▸ **Given exercise**
Render all of the data below as a JSON array of strings, one string per line, with blank lines left out.
==================================================
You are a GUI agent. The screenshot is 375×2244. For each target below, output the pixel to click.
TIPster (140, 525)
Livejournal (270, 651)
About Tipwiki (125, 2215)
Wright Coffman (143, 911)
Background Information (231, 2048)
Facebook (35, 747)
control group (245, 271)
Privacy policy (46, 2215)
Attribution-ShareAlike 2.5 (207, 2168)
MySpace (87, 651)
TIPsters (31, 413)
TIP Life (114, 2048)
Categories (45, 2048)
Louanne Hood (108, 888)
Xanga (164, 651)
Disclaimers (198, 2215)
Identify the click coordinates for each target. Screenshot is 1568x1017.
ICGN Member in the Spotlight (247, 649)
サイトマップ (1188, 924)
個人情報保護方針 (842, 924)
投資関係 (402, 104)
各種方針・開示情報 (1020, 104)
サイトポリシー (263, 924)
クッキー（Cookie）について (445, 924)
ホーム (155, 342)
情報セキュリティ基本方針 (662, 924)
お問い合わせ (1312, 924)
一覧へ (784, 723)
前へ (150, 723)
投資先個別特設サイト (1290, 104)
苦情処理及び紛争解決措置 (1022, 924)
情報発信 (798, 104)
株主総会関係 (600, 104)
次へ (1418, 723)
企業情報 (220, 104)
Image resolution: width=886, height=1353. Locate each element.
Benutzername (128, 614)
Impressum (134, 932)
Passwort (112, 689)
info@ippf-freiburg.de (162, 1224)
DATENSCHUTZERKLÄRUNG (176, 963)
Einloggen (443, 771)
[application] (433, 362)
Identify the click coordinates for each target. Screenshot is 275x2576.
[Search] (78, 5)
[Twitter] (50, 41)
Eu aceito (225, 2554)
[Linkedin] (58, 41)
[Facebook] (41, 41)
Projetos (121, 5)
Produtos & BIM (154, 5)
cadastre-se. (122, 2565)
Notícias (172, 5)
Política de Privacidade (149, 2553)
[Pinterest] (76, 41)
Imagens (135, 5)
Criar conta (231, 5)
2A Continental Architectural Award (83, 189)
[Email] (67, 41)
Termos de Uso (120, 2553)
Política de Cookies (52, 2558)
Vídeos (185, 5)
==================================================
▸ **Response to this exercise**
[
  "You are a GUI agent. The screenshot is 375×2244. For each target below, output the pixel to click.",
  "TIPster (140, 525)",
  "Livejournal (270, 651)",
  "About Tipwiki (125, 2215)",
  "Wright Coffman (143, 911)",
  "Background Information (231, 2048)",
  "Facebook (35, 747)",
  "control group (245, 271)",
  "Privacy policy (46, 2215)",
  "Attribution-ShareAlike 2.5 (207, 2168)",
  "MySpace (87, 651)",
  "TIPsters (31, 413)",
  "TIP Life (114, 2048)",
  "Categories (45, 2048)",
  "Louanne Hood (108, 888)",
  "Xanga (164, 651)",
  "Disclaimers (198, 2215)",
  "Identify the click coordinates for each target. Screenshot is 1568x1017.",
  "ICGN Member in the Spotlight (247, 649)",
  "サイトマップ (1188, 924)",
  "個人情報保護方針 (842, 924)",
  "投資関係 (402, 104)",
  "各種方針・開示情報 (1020, 104)",
  "サイトポリシー (263, 924)",
  "クッキー（Cookie）について (445, 924)",
  "ホーム (155, 342)",
  "情報セキュリティ基本方針 (662, 924)",
  "お問い合わせ (1312, 924)",
  "一覧へ (784, 723)",
  "前へ (150, 723)",
  "投資先個別特設サイト (1290, 104)",
  "苦情処理及び紛争解決措置 (1022, 924)",
  "情報発信 (798, 104)",
  "株主総会関係 (600, 104)",
  "次へ (1418, 723)",
  "企業情報 (220, 104)",
  "Image resolution: width=886, height=1353. Locate each element.",
  "Benutzername (128, 614)",
  "Impressum (134, 932)",
  "Passwort (112, 689)",
  "info@ippf-freiburg.de (162, 1224)",
  "DATENSCHUTZERKLÄRUNG (176, 963)",
  "Einloggen (443, 771)",
  "[application] (433, 362)",
  "Identify the click coordinates for each target. Screenshot is 275x2576.",
  "[Search] (78, 5)",
  "[Twitter] (50, 41)",
  "Eu aceito (225, 2554)",
  "[Linkedin] (58, 41)",
  "[Facebook] (41, 41)",
  "Projetos (121, 5)",
  "Produtos & BIM (154, 5)",
  "cadastre-se. (122, 2565)",
  "Notícias (172, 5)",
  "Política de Privacidade (149, 2553)",
  "[Pinterest] (76, 41)",
  "Imagens (135, 5)",
  "Criar conta (231, 5)",
  "2A Continental Architectural Award (83, 189)",
  "[Email] (67, 41)",
  "Termos de Uso (120, 2553)",
  "Política de Cookies (52, 2558)",
  "Vídeos (185, 5)"
]